Этот код можно сократить.

 def amino_acid_to_scalar(amino_acid):
    if not amino_acid in Amino_Acid_Scalar:
        return None
    return Amino_Acid_Scalar[amino_acid]
 

Вы можете заменить эту функцию методом «get» по словарю:

 Amino_Acid_Scalar.get(amino_acid, None)
 

где «None» — это значение по умолчанию, которое вы хотите отправить обратно, если нет ключа. (или вы можете использовать сокращенную версию Amino_Acid_scalar.get(amino_acid) , потому что None является возвращаемым значением по умолчанию)

 import numpy as np
from keras.utils import np_utils


Amino_Acid_Scalar = {
    'X': 0,
    'A': 1,
    'C': 2,
    'D': 3,
    'E': 4,
    'F': 5,
    'G': 6,
    'H': 7,
    'I': 8,
    'K': 9,
    'L': 10,
    'M': 11,
    'N': 12,
    'P': 13,
    'Q': 14,
    'R': 15,
    'S': 16,
    'T': 17,
    'V': 18,
    'W': 19,
    'Y': 20
}

file = 'enzyme.txt'

seqs = []
ecs = []


with open(file, 'r') as f:
    for line in f:
        try:
            seq, ec=line.strip().partition(',')[0:3:2]
            seqs.append(seq)
            ecs.append(ec)
        except (ValueError, IndexError) as e:
            print(f'problem was at line {line} with error: {e}')

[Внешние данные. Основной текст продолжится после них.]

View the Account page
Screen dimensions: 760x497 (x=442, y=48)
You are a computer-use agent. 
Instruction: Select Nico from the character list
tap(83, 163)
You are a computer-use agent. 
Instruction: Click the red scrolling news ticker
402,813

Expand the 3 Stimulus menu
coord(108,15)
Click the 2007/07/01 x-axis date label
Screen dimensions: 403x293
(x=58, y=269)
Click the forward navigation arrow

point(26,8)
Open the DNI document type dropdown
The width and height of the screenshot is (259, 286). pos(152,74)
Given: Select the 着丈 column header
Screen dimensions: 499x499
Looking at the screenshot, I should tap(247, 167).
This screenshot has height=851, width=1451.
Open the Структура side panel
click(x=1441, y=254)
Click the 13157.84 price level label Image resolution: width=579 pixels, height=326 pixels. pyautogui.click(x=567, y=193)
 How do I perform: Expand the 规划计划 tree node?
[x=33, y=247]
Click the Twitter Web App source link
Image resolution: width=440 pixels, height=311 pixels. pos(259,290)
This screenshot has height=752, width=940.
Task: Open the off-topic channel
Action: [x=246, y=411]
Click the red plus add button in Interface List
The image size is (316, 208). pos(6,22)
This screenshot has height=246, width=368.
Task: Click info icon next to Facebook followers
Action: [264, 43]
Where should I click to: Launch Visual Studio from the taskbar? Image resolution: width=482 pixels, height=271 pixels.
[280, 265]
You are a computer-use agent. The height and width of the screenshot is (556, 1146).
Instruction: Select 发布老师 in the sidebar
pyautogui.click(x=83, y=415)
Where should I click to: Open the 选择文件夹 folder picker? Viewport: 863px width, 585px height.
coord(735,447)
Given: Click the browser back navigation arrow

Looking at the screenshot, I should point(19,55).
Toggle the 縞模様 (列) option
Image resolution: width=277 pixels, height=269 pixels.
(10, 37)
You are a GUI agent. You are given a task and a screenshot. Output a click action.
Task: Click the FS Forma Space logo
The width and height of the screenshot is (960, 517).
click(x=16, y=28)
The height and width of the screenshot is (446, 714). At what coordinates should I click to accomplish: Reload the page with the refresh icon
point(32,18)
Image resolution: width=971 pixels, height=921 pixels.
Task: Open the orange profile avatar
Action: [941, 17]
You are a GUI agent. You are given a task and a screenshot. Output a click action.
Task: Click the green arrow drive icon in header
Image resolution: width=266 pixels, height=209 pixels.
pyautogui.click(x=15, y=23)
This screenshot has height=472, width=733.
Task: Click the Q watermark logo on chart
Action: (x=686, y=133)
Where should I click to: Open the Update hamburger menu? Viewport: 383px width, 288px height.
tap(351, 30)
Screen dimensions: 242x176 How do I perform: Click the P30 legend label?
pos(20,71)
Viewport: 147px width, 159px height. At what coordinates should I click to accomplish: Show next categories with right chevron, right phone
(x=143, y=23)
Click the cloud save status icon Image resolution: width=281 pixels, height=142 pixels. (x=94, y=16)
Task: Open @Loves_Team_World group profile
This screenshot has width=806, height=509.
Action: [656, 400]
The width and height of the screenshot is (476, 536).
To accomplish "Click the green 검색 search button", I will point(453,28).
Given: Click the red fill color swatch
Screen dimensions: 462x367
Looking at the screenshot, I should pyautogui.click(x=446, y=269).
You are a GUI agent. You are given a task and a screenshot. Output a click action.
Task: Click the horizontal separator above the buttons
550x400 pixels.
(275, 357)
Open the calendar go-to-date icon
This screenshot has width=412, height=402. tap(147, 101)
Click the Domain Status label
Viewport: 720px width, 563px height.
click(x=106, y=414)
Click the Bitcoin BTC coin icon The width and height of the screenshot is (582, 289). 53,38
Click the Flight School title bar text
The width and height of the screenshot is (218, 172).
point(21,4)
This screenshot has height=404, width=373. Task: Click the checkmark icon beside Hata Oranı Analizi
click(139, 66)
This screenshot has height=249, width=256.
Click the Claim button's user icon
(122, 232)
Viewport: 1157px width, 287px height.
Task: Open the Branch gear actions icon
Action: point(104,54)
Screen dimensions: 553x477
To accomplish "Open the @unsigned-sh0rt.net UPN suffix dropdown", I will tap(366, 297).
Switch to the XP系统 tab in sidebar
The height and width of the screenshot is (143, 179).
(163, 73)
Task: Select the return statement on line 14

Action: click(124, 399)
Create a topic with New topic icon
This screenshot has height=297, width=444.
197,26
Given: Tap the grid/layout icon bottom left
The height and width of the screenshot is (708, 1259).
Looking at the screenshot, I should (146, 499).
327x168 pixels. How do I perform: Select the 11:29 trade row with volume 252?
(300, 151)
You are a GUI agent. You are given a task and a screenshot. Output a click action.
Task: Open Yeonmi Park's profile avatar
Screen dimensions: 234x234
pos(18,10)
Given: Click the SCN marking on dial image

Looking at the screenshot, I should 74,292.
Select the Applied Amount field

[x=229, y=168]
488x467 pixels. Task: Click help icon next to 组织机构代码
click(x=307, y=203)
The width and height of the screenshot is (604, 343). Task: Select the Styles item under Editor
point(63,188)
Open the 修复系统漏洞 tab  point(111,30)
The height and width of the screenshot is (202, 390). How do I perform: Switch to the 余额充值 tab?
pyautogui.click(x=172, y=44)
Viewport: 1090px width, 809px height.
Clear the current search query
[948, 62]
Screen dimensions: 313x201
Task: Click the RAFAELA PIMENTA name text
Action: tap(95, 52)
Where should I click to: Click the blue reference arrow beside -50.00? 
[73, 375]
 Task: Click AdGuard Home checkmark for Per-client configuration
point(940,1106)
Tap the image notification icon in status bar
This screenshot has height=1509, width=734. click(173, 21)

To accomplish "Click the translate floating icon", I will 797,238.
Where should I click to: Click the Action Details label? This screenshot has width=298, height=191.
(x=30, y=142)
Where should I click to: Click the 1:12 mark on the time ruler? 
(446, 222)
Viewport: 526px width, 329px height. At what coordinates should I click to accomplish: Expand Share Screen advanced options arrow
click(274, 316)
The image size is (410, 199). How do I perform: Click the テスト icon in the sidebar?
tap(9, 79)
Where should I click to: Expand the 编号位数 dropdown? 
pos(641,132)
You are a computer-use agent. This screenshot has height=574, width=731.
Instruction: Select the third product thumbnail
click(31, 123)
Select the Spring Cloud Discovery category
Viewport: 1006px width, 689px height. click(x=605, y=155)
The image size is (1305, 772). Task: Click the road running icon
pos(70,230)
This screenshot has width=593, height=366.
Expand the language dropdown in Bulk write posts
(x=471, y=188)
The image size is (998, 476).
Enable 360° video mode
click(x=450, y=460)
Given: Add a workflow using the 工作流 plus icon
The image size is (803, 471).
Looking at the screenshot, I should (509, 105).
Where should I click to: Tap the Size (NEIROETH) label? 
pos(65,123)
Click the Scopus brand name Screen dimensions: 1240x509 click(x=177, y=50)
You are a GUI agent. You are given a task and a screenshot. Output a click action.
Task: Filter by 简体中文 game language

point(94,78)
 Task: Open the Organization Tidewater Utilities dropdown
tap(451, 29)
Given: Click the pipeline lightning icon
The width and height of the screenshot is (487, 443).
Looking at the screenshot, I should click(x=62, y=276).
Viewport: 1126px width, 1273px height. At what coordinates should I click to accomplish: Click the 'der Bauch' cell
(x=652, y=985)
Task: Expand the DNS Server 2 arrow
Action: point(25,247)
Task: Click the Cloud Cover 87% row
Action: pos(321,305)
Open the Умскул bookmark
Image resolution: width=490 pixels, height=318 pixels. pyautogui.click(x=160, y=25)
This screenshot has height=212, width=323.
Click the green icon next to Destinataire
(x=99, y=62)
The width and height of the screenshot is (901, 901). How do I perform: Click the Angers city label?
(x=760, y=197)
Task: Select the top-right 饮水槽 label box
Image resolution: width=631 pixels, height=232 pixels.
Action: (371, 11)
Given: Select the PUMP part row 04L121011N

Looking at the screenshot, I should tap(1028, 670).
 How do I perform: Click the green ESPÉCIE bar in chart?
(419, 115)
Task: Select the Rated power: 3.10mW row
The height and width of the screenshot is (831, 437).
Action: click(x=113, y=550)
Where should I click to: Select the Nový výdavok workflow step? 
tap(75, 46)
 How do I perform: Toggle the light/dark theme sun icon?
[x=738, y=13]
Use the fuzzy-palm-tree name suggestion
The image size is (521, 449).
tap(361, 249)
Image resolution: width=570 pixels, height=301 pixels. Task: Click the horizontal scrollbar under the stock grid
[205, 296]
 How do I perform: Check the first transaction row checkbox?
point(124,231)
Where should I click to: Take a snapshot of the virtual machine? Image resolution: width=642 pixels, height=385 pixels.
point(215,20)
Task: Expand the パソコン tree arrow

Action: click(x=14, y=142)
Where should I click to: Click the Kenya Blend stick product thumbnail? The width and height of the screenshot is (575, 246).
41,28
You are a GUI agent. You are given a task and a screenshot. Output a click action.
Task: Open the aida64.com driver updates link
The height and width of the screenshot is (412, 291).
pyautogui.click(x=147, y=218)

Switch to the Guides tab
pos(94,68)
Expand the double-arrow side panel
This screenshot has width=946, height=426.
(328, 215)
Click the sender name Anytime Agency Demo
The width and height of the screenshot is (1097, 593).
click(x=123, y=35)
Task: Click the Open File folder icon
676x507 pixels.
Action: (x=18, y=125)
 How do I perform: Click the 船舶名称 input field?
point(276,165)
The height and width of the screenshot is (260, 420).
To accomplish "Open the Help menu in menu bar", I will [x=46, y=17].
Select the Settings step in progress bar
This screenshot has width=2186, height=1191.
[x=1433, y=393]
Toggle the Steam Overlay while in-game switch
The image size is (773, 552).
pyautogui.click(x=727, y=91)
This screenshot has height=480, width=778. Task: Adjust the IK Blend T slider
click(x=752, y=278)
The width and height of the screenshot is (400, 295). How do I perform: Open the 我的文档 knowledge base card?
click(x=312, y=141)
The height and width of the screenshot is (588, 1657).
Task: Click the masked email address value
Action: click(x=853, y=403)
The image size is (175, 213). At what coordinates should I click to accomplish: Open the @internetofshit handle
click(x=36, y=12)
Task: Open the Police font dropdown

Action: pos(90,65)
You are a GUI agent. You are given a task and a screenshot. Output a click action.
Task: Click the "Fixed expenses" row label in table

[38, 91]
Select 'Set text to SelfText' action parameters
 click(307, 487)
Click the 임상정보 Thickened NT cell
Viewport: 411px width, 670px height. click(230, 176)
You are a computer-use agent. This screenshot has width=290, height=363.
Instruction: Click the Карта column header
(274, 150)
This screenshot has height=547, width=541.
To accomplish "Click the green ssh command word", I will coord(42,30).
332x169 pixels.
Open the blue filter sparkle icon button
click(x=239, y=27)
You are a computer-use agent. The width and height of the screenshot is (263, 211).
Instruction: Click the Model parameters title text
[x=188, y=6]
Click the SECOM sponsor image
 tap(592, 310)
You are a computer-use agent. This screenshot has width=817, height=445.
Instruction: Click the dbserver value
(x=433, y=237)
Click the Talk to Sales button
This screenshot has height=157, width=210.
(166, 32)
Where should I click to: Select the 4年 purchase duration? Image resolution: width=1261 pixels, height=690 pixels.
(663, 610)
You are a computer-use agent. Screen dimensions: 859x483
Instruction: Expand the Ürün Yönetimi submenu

def sequence_to_scalar(sequence):
    for amino_acid in sequence:
        value = Amino_Acid_Scalar.get(amino_acid, None)
        if value:
            yield value


def sequences_to_scalar(sequences):
    scalars = [sequence_to_scalar(sequence) for sequence in sequences]
    return scalars


scalar_seqs = sequences_to_scalar(seqs)

for count, seq in enumerate(scalar_seqs):
    for count_inner, base in enumerate(seq):
        print(f'{count}, {count_inner}, {base}')
 

Комментарии:

1.Большое вам спасибо за ваш ответ. При использовании измененного кода Seq, ec = line.strip (). Partition (',') on line TypeError: tuple indices must be integers or slices, not tuple произошла ошибка. Итак, я изменил строку следующим образом, но она работает. line = line.strip (' n'); seq = line [: - 2]; ec = line [-1]; seqs.append (seq); ecs.append (ec) . Что вы думаете о моем измененном коде?

2. И я протестировал это, вставив print (count, seq, count_inner, base) в нижнюю часть двойного цикла for. В этом случае я подтвердил, что все четыре переменные являются выходными. После завершения вывода появляется следующая ошибка. for count_inner, base in enumerate (seq): TypeError: 'NoneType' object is not iterable Если я попытаюсь определить a dtype обычным способом, я знаю, как NoneType решить эту ошибку, ошибка, подобная ValueError: setting an array element with a sequence. я хотел бы спросить, есть ли какой-либо другой способ.

3. Мой ответ обновлен: причина, по которой я бы не стал использовать ec = line[-1] что происходит, когда вы получаете 2 значное число в этом поле. (или отрицательный). Используйте силу запятой. это то, для чего он существует. для 2-го вопроса: вы хотели, чтобы None были частью ваших последовательностей, но теперь вам приходится иметь с ними дело. Как насчет их фильтрации? (см. Обновленный код для генератора, использующего yield)

4. Я проверил код, который вы обновили : [0: 3: 2] . Код работает нормально. Я действительно ценю это.